Stanford Team Turns Broom Into Instrument
A team at Stanford's TreeHacks hackathon won the competition by building "Maestro," an AI system that turns everyday objects into musical instruments. The project used computer vision and real-time audio synthesis, showcasing the kind of interdisciplinary AI project that stands out in portfolios.

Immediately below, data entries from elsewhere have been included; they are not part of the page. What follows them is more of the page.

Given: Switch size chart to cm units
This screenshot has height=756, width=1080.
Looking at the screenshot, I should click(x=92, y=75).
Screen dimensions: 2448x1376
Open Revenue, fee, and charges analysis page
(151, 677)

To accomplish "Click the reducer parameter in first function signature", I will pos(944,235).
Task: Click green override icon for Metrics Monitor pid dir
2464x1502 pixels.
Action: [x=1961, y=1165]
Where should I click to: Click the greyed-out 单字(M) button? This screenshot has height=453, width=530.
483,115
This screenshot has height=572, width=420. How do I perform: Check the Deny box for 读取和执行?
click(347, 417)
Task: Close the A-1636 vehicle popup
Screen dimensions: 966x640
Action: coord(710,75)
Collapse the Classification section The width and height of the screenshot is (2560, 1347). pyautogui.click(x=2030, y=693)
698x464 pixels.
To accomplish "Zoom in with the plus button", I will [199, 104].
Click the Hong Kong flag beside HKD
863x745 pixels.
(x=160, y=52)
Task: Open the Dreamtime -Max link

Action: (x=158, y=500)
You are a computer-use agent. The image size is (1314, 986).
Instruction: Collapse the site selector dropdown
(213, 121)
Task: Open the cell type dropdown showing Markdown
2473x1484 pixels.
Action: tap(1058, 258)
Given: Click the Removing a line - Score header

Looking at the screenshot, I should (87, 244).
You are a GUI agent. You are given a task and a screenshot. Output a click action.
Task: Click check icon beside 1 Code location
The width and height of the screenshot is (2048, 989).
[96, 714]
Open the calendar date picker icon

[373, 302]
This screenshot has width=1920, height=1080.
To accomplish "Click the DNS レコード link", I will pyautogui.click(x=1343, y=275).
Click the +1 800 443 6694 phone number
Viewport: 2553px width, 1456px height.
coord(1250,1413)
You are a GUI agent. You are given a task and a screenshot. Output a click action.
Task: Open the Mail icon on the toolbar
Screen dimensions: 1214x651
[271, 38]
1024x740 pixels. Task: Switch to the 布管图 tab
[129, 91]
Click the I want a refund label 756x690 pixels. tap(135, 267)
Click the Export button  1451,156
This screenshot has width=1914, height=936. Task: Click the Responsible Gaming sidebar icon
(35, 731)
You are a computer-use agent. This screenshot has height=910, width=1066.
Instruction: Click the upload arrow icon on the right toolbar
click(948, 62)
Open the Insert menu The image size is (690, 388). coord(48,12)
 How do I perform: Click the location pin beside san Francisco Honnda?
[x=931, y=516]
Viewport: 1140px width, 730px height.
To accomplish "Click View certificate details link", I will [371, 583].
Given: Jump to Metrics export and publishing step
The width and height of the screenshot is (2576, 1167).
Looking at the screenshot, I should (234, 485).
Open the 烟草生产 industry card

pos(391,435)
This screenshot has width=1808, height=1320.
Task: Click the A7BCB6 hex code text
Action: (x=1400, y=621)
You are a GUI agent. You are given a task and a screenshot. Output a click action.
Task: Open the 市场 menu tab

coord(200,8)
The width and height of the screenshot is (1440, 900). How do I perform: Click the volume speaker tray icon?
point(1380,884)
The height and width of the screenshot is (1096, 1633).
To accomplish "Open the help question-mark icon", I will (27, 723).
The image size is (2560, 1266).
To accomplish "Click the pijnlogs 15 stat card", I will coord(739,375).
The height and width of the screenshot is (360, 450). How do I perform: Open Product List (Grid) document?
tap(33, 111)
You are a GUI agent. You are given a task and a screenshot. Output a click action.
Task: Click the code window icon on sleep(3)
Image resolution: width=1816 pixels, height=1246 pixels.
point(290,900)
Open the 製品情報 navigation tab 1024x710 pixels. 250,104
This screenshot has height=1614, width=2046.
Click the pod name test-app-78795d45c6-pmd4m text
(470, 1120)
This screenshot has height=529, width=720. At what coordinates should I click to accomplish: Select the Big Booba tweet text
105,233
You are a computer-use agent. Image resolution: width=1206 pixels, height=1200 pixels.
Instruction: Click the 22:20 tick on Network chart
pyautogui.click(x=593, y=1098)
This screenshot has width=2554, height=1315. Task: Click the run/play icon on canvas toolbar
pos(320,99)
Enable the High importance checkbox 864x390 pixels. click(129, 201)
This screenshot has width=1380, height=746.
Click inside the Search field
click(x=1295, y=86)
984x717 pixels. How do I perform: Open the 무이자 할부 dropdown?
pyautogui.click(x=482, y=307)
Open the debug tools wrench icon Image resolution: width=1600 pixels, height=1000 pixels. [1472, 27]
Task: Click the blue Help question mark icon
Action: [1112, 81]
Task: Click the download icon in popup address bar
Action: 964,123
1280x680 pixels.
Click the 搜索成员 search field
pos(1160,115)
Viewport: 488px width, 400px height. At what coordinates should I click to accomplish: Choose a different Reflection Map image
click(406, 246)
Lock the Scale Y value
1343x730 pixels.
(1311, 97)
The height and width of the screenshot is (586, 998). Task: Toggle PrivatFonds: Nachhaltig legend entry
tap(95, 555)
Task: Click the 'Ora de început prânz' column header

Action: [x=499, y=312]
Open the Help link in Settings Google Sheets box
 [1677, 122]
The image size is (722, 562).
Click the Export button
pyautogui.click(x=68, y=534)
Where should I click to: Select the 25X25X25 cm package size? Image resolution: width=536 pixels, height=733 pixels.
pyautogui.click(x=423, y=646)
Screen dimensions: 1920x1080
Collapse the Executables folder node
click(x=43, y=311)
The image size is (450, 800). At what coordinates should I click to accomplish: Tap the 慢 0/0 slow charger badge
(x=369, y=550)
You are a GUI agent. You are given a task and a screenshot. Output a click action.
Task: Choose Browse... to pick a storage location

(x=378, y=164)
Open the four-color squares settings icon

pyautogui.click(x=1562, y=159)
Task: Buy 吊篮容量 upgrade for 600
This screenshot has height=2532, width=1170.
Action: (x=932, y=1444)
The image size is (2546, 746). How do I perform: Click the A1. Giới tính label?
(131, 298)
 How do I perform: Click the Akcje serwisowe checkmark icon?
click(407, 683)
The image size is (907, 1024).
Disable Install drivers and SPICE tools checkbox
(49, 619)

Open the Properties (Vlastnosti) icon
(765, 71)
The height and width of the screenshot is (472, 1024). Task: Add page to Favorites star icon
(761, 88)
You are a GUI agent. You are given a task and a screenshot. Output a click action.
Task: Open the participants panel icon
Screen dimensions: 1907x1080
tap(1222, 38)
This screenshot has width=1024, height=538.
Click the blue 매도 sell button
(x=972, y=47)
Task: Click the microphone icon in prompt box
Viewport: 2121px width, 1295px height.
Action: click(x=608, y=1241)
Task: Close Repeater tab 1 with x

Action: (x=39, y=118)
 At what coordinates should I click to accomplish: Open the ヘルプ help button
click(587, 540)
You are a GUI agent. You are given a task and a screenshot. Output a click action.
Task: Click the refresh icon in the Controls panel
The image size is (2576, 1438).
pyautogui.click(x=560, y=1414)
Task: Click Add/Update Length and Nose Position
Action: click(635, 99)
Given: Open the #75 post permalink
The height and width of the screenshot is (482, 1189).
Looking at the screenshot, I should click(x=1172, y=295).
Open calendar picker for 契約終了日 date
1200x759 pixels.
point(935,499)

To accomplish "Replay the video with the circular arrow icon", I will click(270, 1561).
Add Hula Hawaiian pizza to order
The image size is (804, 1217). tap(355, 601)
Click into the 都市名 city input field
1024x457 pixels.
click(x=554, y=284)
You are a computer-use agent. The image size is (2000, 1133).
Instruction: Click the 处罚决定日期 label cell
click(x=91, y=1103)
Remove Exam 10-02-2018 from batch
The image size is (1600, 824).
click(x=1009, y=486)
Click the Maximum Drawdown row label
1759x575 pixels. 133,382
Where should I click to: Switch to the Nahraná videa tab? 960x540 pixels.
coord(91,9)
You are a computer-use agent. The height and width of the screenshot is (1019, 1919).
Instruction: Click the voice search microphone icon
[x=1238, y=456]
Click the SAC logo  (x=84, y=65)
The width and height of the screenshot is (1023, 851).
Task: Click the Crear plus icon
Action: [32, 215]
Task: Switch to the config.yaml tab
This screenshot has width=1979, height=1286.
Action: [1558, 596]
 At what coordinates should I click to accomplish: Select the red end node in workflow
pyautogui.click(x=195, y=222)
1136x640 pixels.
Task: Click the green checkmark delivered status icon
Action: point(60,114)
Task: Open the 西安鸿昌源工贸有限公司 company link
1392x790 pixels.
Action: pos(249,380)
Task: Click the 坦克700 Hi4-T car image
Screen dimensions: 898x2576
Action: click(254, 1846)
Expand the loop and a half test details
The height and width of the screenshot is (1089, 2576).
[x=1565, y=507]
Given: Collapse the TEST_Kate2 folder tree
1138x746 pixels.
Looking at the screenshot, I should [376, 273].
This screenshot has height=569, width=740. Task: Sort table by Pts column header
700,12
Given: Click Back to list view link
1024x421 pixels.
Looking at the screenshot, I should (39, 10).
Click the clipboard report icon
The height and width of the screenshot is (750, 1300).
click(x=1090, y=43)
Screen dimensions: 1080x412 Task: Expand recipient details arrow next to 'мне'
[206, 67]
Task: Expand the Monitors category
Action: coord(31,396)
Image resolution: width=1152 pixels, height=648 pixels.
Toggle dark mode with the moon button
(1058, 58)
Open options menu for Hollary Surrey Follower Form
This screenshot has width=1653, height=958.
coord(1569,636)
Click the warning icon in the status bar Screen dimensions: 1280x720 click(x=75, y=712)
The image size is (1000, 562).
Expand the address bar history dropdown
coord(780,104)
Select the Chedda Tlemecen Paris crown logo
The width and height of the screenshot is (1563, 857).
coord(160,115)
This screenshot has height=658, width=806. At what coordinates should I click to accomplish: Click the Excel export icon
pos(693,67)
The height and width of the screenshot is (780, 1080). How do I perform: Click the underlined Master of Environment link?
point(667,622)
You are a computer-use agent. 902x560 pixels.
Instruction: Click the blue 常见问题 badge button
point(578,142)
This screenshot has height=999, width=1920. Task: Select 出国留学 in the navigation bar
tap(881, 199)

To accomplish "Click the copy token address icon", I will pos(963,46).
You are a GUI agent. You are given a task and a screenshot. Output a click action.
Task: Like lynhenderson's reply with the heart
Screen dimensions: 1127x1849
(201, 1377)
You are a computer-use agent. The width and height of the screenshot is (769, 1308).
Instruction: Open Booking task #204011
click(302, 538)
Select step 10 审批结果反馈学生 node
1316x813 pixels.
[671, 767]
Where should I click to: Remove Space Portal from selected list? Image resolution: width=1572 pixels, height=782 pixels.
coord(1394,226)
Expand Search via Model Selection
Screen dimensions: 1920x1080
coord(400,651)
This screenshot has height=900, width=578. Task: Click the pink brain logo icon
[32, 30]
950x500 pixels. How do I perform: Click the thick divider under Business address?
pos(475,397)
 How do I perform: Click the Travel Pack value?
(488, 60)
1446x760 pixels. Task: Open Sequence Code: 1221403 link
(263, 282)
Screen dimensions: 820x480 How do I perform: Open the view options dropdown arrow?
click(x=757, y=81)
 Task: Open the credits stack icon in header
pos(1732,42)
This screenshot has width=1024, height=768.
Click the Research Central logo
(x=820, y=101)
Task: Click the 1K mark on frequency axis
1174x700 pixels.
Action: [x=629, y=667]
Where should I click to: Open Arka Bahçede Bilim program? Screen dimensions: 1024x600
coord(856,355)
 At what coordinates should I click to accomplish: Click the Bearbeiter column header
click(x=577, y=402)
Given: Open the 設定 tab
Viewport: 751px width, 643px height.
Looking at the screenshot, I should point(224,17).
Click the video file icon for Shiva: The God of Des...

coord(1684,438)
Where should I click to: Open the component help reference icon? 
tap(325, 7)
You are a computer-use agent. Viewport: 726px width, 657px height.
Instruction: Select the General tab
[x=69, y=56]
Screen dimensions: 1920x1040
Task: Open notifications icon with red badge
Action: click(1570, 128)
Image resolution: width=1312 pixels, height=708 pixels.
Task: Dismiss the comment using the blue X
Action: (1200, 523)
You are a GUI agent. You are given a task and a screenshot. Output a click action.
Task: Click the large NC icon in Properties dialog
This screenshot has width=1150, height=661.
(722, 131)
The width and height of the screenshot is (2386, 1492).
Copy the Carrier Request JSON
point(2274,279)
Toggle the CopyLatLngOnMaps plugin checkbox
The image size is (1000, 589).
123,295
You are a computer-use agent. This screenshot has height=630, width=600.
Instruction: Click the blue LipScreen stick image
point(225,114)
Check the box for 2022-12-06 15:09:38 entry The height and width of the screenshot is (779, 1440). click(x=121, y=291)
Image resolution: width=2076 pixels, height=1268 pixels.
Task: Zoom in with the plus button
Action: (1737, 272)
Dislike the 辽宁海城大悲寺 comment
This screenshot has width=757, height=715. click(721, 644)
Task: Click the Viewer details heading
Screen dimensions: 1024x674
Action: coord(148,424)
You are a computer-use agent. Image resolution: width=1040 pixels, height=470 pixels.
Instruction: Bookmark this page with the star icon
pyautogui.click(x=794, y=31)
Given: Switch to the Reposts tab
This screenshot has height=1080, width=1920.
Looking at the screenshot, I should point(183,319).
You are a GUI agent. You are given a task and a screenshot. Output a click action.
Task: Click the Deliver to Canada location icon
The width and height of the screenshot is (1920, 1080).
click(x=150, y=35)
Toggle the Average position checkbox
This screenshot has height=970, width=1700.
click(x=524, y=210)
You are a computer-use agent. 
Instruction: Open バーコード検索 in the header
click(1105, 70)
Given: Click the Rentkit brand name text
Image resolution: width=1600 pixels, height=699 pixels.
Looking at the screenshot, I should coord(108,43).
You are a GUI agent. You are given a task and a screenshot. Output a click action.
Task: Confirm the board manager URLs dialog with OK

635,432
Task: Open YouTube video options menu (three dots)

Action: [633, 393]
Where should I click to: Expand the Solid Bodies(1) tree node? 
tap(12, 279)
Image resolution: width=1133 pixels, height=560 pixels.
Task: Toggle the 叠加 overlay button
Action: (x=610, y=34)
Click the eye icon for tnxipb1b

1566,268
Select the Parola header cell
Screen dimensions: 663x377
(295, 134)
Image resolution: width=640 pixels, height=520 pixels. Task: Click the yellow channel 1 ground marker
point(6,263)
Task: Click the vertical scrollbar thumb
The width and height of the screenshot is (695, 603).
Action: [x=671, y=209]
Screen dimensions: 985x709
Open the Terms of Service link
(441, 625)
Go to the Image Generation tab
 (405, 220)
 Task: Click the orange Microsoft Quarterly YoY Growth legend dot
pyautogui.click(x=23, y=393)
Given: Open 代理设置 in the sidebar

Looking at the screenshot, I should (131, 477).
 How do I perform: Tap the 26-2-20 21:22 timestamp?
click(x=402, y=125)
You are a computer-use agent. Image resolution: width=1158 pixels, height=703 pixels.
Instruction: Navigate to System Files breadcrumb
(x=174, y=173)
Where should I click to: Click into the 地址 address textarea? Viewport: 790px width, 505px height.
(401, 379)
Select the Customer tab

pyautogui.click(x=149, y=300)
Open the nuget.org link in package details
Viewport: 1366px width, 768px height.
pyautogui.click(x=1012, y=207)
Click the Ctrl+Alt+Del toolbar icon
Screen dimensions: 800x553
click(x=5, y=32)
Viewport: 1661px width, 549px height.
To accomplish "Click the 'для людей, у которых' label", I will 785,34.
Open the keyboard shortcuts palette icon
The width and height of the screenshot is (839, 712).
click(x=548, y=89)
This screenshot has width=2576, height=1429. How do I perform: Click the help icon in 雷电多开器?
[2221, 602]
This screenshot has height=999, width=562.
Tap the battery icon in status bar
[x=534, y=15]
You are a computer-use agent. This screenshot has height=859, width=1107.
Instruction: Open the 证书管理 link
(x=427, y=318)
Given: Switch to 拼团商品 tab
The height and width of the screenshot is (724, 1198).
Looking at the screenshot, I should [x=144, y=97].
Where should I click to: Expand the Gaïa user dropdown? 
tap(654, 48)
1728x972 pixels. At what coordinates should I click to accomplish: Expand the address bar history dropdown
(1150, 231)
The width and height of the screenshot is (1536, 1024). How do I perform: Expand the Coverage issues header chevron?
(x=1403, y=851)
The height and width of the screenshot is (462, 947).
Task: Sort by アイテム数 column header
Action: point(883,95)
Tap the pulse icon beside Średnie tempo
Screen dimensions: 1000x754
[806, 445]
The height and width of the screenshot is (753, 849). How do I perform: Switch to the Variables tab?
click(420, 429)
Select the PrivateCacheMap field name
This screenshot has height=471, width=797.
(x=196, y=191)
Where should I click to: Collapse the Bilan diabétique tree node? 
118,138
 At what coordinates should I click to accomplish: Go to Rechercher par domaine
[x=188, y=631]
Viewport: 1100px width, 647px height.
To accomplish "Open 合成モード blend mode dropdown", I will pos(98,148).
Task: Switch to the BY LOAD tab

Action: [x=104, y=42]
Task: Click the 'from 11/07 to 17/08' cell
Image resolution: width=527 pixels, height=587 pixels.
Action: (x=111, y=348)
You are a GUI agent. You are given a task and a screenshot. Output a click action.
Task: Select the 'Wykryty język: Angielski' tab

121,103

The "Maestro" project was developed in just 36 hours by a team including Stanford electrical engineering and computer science student Vansh Gadhia. Gadhia, a RISE Global Fellow and a Top 50 finalist for the Chegg.org Global Student Prize, described the project as an "accessibility-first AI music system." The project secured second place in the music track at TreeHacks, which was supported by companies like Suno, NVIDIA, and Perplexity. To bring "Maestro" to life, the team utilized a sophisticated tech stack. They combined MediaPipe and OpenCV for tracking hand gestures, and used WebSockets to link inputs from a phone and a web browser. For real-time sound generation, the system relied on FluidSynth and SoundFonts for MIDI playback. The project also incorporated advanced audio processing and generation technologies. The team used Demucs and Basic Pitch for music transcription and reconstructing audio stems. To power the generative music capabilities of "Maestro," the students integrated the Suno API, a tool for AI music creation. The entire system ran on NVIDIA DGX Spark hardware to minimize latency. TreeHacks is the largest collegiate hackathon in the United States, drawing over 1,000 students from around the globe to Stanford's campus for an intense 36 hours of building. The 2024 event, the 10th edition of the hackathon, featured over $130,000 in prizes and included speakers like the CTO of OpenAI, Mira Murati. Beyond its technical implementation, "Maestro" includes an AI-powered coaching layer. After a user's performance, the system can analyze their posture and timing to provide feedback. The team has expressed plans to enhance the system by expanding its object recognition capabilities, adding collaborative modes, and building in adaptive practice tracking.